◆ **What you should do**
Report back every line of the entries that contains "yellow", exactly as written.

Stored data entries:
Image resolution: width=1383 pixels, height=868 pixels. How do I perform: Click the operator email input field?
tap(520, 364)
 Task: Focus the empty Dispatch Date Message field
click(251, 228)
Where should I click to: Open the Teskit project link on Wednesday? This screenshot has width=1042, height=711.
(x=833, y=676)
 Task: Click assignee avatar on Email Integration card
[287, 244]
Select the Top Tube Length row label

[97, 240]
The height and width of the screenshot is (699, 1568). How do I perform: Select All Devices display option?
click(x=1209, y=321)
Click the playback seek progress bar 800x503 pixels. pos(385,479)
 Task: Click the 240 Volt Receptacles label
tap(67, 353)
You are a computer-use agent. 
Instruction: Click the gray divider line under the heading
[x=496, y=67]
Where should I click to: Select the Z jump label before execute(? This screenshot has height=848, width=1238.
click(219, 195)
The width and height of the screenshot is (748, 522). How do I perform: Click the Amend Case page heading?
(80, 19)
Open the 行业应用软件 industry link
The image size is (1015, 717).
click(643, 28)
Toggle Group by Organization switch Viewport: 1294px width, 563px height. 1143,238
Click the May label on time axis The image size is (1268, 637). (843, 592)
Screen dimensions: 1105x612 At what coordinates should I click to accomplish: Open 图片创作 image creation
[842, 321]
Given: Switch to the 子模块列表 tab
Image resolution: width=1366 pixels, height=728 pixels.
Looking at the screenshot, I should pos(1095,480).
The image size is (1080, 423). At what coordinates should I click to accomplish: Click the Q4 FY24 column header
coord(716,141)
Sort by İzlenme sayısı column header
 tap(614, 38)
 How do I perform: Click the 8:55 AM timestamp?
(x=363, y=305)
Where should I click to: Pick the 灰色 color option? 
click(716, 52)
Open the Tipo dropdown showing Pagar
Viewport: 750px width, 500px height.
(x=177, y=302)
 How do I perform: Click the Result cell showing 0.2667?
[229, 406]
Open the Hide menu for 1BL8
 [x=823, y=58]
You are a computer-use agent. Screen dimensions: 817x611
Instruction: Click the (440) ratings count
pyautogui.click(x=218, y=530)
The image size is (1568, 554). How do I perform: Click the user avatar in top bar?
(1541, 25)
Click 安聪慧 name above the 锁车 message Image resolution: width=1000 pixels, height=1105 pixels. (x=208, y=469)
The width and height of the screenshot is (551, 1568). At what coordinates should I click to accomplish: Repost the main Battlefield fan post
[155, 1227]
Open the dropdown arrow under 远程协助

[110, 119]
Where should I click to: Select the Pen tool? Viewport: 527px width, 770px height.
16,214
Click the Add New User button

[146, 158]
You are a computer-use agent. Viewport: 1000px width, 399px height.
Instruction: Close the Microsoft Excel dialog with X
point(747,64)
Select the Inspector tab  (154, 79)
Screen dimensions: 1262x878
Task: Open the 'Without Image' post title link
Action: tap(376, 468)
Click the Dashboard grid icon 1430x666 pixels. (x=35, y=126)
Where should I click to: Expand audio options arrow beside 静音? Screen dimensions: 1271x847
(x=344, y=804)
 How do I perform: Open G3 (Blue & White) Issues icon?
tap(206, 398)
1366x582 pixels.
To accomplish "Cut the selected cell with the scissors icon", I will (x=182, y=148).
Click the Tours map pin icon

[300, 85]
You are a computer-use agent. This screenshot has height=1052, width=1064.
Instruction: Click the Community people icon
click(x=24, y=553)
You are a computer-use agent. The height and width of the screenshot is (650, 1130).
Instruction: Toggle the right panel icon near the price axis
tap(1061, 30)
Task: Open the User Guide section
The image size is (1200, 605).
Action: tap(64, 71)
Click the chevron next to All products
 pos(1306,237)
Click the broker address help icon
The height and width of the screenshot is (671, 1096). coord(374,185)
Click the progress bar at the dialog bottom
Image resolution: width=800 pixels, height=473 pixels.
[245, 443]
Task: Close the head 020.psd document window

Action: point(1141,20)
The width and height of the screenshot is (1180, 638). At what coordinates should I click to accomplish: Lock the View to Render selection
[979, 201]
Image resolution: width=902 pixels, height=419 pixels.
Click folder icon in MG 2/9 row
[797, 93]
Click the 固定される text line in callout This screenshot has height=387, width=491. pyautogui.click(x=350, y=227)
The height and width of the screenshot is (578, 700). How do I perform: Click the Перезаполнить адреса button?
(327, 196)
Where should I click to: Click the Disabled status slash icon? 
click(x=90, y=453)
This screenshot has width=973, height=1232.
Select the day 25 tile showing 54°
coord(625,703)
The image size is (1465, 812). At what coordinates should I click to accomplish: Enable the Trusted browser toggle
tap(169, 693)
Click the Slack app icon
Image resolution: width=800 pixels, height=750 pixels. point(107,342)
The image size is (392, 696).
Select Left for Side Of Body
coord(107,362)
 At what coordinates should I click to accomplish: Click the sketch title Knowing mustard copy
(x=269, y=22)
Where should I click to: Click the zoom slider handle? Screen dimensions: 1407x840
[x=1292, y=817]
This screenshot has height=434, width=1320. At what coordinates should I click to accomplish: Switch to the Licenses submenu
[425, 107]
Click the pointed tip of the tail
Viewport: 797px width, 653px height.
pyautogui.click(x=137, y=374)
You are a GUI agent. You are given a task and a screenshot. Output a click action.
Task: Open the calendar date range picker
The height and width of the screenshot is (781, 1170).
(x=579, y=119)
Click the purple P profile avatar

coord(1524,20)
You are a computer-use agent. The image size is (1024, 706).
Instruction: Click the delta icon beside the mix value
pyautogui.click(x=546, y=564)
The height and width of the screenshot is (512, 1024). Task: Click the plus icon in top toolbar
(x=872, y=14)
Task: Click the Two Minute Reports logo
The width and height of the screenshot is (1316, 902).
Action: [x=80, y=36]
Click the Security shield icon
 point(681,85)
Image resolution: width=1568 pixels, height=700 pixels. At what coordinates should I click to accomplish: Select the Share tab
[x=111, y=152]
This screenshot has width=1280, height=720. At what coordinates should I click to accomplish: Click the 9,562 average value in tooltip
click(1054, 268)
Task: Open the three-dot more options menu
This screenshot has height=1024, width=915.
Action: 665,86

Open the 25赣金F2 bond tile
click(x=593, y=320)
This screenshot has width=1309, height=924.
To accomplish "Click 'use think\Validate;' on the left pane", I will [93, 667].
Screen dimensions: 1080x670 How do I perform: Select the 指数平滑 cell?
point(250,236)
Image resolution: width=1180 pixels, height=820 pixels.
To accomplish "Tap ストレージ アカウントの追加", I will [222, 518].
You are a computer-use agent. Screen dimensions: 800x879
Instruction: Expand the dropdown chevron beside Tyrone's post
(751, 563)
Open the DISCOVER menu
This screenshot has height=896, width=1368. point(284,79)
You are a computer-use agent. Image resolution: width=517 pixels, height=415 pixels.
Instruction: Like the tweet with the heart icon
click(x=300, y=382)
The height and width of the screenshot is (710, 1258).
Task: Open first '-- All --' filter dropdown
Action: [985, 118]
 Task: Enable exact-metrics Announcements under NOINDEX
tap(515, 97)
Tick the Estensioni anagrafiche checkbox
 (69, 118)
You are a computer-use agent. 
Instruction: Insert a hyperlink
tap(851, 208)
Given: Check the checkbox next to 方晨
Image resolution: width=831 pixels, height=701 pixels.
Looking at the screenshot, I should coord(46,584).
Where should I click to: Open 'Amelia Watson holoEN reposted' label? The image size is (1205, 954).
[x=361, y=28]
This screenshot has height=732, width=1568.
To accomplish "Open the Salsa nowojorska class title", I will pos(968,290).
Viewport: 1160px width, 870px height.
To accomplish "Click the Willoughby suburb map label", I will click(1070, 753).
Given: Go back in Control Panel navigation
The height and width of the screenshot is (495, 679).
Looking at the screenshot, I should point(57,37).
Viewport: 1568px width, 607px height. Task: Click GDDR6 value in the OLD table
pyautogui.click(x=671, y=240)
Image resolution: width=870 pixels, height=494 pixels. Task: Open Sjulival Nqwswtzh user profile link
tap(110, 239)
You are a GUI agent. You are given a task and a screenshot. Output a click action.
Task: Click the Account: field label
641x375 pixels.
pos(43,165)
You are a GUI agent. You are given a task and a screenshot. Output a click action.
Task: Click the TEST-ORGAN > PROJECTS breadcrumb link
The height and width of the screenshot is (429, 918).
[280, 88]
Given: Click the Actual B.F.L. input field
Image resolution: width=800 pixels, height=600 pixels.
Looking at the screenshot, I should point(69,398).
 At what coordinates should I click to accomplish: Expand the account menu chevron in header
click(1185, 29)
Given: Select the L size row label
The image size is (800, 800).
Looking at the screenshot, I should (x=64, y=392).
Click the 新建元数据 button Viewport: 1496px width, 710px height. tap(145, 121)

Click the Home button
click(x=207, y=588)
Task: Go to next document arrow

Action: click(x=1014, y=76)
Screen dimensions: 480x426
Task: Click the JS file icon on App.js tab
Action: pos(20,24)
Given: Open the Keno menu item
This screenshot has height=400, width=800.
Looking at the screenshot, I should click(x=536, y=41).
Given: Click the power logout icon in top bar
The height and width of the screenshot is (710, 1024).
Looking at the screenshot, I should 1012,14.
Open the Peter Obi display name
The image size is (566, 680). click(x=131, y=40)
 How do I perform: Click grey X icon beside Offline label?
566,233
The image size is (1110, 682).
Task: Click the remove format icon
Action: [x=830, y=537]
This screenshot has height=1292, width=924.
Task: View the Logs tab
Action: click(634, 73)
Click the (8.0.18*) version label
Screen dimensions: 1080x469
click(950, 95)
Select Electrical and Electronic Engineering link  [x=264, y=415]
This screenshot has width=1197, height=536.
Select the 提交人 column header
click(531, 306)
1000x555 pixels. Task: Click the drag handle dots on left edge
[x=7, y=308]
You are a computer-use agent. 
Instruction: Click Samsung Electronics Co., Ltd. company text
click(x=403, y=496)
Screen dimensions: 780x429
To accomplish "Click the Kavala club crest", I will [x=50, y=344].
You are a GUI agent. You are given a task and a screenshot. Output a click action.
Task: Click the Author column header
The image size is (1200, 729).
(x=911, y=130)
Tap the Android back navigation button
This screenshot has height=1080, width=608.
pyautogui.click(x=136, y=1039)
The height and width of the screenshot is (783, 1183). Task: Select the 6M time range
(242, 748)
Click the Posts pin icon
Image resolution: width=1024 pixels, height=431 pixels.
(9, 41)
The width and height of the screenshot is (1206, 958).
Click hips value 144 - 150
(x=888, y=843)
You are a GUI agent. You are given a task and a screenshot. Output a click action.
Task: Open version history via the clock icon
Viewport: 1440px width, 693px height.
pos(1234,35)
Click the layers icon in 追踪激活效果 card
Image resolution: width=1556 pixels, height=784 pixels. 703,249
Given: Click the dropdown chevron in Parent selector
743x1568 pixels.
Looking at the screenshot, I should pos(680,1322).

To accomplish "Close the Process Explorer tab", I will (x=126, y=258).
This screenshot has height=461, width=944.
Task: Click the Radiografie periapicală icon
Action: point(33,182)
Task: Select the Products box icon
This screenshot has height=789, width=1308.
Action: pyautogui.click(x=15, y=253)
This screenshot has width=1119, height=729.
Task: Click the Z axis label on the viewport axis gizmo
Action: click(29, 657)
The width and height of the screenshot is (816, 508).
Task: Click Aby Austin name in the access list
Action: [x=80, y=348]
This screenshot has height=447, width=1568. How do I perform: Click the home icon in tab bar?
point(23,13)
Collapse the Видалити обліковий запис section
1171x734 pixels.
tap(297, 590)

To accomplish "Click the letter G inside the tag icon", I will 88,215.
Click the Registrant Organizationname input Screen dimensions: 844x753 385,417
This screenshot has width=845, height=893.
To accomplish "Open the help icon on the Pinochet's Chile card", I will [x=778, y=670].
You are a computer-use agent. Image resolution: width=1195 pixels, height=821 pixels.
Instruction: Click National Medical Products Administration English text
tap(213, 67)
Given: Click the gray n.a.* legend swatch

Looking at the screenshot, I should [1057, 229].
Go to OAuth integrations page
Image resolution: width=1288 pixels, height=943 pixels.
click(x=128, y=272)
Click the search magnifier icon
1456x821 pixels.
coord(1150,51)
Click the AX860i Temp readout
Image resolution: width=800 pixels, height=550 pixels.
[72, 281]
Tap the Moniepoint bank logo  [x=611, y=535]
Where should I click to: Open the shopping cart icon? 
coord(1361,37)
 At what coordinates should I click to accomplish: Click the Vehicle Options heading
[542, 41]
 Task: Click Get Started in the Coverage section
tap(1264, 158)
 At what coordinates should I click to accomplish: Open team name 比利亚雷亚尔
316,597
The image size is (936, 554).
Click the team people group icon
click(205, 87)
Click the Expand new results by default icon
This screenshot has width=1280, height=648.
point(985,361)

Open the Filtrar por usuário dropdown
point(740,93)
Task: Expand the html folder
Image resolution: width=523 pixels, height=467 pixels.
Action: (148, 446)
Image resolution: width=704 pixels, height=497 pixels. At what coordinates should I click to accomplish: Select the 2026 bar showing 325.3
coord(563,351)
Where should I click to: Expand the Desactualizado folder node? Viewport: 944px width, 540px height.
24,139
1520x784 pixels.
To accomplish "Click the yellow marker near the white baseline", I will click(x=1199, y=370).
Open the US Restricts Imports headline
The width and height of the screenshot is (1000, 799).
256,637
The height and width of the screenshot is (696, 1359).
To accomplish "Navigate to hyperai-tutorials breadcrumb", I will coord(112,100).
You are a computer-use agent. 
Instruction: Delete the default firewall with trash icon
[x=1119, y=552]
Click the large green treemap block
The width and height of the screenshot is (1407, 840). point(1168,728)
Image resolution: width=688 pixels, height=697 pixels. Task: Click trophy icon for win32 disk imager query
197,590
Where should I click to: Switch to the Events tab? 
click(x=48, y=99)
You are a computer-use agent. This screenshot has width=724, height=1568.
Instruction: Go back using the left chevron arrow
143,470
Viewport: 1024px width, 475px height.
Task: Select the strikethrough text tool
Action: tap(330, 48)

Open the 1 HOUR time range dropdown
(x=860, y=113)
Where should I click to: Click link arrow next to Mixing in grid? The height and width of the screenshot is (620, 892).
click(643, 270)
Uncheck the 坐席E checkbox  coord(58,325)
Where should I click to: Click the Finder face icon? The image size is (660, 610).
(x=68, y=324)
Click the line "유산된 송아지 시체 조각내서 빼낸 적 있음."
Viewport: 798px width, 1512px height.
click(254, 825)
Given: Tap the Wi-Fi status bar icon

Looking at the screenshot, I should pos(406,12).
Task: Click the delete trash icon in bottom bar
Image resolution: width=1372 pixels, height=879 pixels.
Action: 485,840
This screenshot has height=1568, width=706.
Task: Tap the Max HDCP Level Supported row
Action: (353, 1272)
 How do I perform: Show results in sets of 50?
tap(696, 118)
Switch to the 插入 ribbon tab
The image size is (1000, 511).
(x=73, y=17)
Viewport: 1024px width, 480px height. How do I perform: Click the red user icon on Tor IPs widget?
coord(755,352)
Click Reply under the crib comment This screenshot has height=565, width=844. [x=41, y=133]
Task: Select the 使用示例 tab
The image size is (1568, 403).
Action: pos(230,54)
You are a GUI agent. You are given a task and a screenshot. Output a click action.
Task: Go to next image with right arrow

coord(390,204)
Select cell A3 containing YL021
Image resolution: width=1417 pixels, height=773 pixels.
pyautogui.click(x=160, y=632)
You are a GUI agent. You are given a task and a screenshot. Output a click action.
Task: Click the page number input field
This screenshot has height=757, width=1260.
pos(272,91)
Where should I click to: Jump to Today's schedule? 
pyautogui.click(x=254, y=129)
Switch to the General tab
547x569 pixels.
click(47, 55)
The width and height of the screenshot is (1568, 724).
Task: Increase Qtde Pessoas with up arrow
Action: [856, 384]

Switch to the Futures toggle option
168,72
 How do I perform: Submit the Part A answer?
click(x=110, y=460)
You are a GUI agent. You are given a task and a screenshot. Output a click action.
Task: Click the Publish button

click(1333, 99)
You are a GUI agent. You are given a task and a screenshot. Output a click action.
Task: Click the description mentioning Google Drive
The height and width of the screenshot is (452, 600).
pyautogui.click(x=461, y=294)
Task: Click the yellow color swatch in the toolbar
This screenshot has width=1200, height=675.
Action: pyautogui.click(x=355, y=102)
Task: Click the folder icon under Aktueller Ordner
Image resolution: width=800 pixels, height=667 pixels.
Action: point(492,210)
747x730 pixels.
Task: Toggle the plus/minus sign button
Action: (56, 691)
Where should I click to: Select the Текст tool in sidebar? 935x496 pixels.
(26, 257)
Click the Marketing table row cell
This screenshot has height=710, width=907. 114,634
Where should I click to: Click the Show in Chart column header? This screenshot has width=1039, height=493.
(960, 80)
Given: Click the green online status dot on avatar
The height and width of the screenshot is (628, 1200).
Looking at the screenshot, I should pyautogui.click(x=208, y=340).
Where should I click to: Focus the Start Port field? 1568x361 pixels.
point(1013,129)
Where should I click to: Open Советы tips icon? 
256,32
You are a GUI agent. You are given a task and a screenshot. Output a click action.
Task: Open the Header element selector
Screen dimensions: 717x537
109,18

◆ **Response box**
To accomplish "Click the yellow marker near the white baseline", I will click(x=1199, y=370).
Task: Click the yellow color swatch in the toolbar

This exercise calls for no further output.